> **Directive**: Please update the material below by replacing each occurrence of "Where should I click to" with "Which spot should I click to" throughout, leaving everything else unchanged.

Data items

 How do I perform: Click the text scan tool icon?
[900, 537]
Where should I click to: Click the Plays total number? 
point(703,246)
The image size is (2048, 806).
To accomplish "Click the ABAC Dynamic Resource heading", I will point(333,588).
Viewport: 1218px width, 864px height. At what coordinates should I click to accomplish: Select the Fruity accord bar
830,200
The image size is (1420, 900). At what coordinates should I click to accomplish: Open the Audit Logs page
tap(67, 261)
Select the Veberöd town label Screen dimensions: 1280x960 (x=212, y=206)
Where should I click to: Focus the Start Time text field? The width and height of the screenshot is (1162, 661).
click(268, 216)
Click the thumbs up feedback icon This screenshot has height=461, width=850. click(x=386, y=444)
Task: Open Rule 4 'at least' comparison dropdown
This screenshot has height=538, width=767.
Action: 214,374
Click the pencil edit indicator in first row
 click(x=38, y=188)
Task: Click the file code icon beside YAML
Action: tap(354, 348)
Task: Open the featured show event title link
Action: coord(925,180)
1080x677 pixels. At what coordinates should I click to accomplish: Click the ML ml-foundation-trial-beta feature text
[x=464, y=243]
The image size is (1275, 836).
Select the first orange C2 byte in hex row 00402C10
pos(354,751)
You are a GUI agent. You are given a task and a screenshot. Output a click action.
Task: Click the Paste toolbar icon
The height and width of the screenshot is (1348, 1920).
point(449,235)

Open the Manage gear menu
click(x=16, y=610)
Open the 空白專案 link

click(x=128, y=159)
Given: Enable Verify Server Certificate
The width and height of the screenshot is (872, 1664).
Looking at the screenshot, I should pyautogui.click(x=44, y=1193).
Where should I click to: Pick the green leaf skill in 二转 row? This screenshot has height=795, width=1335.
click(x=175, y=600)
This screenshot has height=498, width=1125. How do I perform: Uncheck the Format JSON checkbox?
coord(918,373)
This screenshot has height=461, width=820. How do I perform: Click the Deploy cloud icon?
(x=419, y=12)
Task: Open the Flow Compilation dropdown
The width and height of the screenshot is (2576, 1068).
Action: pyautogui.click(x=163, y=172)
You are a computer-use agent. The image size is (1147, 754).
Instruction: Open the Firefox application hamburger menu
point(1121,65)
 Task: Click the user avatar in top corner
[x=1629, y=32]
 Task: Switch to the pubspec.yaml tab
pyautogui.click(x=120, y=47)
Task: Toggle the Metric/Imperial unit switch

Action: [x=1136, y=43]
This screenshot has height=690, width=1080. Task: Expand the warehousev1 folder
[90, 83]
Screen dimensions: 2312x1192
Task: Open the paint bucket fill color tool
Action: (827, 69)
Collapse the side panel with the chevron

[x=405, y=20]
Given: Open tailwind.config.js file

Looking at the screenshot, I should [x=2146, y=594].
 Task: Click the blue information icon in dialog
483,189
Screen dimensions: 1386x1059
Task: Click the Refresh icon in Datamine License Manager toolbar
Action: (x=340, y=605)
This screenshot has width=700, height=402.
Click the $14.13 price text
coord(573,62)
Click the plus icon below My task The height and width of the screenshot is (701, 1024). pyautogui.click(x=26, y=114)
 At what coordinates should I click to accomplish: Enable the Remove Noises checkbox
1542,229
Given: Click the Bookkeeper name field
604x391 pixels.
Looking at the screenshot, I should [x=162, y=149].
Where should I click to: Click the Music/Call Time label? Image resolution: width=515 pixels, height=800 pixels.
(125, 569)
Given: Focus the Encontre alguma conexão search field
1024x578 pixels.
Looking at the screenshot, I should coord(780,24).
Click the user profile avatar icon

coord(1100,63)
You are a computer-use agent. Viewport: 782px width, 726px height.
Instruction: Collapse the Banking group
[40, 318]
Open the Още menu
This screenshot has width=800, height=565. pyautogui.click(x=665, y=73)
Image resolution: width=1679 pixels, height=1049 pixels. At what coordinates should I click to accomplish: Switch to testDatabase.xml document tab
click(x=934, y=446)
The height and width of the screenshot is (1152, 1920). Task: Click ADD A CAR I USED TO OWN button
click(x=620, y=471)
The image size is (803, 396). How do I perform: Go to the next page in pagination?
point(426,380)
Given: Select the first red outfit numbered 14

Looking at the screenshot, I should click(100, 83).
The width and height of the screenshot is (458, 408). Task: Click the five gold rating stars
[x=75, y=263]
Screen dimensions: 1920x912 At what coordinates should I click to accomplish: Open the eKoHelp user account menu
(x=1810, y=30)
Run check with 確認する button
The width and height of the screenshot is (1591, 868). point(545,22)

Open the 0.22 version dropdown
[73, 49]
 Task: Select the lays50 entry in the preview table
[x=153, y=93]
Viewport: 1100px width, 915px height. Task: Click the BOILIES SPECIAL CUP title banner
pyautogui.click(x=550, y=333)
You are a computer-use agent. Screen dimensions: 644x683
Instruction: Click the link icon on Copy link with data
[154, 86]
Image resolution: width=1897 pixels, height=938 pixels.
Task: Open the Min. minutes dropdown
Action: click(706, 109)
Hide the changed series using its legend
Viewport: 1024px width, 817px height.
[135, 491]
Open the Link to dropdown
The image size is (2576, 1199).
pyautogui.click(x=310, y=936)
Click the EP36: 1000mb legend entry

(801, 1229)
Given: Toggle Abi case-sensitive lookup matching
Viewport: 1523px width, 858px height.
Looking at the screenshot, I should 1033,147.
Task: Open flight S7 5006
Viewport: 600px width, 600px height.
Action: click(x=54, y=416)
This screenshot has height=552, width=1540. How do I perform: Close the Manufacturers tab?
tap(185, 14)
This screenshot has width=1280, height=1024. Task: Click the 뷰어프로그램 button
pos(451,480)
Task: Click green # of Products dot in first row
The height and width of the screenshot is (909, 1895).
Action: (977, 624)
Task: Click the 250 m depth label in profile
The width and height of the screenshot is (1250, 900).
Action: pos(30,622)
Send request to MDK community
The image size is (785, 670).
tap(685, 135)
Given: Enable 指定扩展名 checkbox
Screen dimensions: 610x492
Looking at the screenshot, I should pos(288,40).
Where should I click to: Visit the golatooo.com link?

> **Worked answer**:
 How do I perform: Click the text scan tool icon?
[900, 537]
Which spot should I click to: Click the Plays total number? 
point(703,246)
The image size is (2048, 806).
To accomplish "Click the ABAC Dynamic Resource heading", I will point(333,588).
Viewport: 1218px width, 864px height. At what coordinates should I click to accomplish: Select the Fruity accord bar
830,200
The image size is (1420, 900). At what coordinates should I click to accomplish: Open the Audit Logs page
tap(67, 261)
Select the Veberöd town label Screen dimensions: 1280x960 (x=212, y=206)
Which spot should I click to: Focus the Start Time text field? The width and height of the screenshot is (1162, 661).
click(268, 216)
Click the thumbs up feedback icon This screenshot has height=461, width=850. click(x=386, y=444)
Task: Open Rule 4 'at least' comparison dropdown
This screenshot has height=538, width=767.
Action: 214,374
Click the pencil edit indicator in first row
 click(x=38, y=188)
Task: Click the file code icon beside YAML
Action: tap(354, 348)
Task: Open the featured show event title link
Action: coord(925,180)
1080x677 pixels. At what coordinates should I click to accomplish: Click the ML ml-foundation-trial-beta feature text
[x=464, y=243]
The image size is (1275, 836).
Select the first orange C2 byte in hex row 00402C10
pos(354,751)
You are a GUI agent. You are given a task and a screenshot. Output a click action.
Task: Click the Paste toolbar icon
The height and width of the screenshot is (1348, 1920).
point(449,235)

Open the Manage gear menu
click(x=16, y=610)
Open the 空白專案 link

click(x=128, y=159)
Given: Enable Verify Server Certificate
The width and height of the screenshot is (872, 1664).
Looking at the screenshot, I should pyautogui.click(x=44, y=1193).
Which spot should I click to: Pick the green leaf skill in 二转 row? This screenshot has height=795, width=1335.
click(x=175, y=600)
This screenshot has height=498, width=1125. How do I perform: Uncheck the Format JSON checkbox?
coord(918,373)
This screenshot has height=461, width=820. How do I perform: Click the Deploy cloud icon?
(x=419, y=12)
Task: Open the Flow Compilation dropdown
The width and height of the screenshot is (2576, 1068).
Action: pyautogui.click(x=163, y=172)
You are a computer-use agent. The image size is (1147, 754).
Instruction: Open the Firefox application hamburger menu
point(1121,65)
 Task: Click the user avatar in top corner
[x=1629, y=32]
 Task: Switch to the pubspec.yaml tab
pyautogui.click(x=120, y=47)
Task: Toggle the Metric/Imperial unit switch

Action: [x=1136, y=43]
This screenshot has height=690, width=1080. Task: Expand the warehousev1 folder
[90, 83]
Screen dimensions: 2312x1192
Task: Open the paint bucket fill color tool
Action: (827, 69)
Collapse the side panel with the chevron

[x=405, y=20]
Given: Open tailwind.config.js file

Looking at the screenshot, I should [x=2146, y=594].
 Task: Click the blue information icon in dialog
483,189
Screen dimensions: 1386x1059
Task: Click the Refresh icon in Datamine License Manager toolbar
Action: (x=340, y=605)
This screenshot has width=700, height=402.
Click the $14.13 price text
coord(573,62)
Click the plus icon below My task The height and width of the screenshot is (701, 1024). pyautogui.click(x=26, y=114)
 At what coordinates should I click to accomplish: Enable the Remove Noises checkbox
1542,229
Given: Click the Bookkeeper name field
604x391 pixels.
Looking at the screenshot, I should [x=162, y=149].
Which spot should I click to: Click the Music/Call Time label? Image resolution: width=515 pixels, height=800 pixels.
(125, 569)
Given: Focus the Encontre alguma conexão search field
1024x578 pixels.
Looking at the screenshot, I should coord(780,24).
Click the user profile avatar icon

coord(1100,63)
You are a computer-use agent. Viewport: 782px width, 726px height.
Instruction: Collapse the Banking group
[40, 318]
Open the Още menu
This screenshot has width=800, height=565. pyautogui.click(x=665, y=73)
Image resolution: width=1679 pixels, height=1049 pixels. At what coordinates should I click to accomplish: Switch to testDatabase.xml document tab
click(x=934, y=446)
The height and width of the screenshot is (1152, 1920). Task: Click ADD A CAR I USED TO OWN button
click(x=620, y=471)
The image size is (803, 396). How do I perform: Go to the next page in pagination?
point(426,380)
Given: Select the first red outfit numbered 14

Looking at the screenshot, I should click(100, 83).
The width and height of the screenshot is (458, 408). Task: Click the five gold rating stars
[x=75, y=263]
Screen dimensions: 1920x912 At what coordinates should I click to accomplish: Open the eKoHelp user account menu
(x=1810, y=30)
Run check with 確認する button
The width and height of the screenshot is (1591, 868). point(545,22)

Open the 0.22 version dropdown
[73, 49]
 Task: Select the lays50 entry in the preview table
[x=153, y=93]
Viewport: 1100px width, 915px height. Task: Click the BOILIES SPECIAL CUP title banner
pyautogui.click(x=550, y=333)
You are a computer-use agent. Screen dimensions: 644x683
Instruction: Click the link icon on Copy link with data
[154, 86]
Image resolution: width=1897 pixels, height=938 pixels.
Task: Open the Min. minutes dropdown
Action: click(706, 109)
Hide the changed series using its legend
Viewport: 1024px width, 817px height.
[135, 491]
Open the Link to dropdown
The image size is (2576, 1199).
pyautogui.click(x=310, y=936)
Click the EP36: 1000mb legend entry

(801, 1229)
Given: Toggle Abi case-sensitive lookup matching
Viewport: 1523px width, 858px height.
Looking at the screenshot, I should 1033,147.
Task: Open flight S7 5006
Viewport: 600px width, 600px height.
Action: click(x=54, y=416)
This screenshot has height=552, width=1540. How do I perform: Close the Manufacturers tab?
tap(185, 14)
This screenshot has width=1280, height=1024. Task: Click the 뷰어프로그램 button
pos(451,480)
Task: Click green # of Products dot in first row
The height and width of the screenshot is (909, 1895).
Action: (977, 624)
Task: Click the 250 m depth label in profile
The width and height of the screenshot is (1250, 900).
Action: pos(30,622)
Send request to MDK community
The image size is (785, 670).
tap(685, 135)
Given: Enable 指定扩展名 checkbox
Screen dimensions: 610x492
Looking at the screenshot, I should pos(288,40).
Which spot should I click to: Visit the golatooo.com link?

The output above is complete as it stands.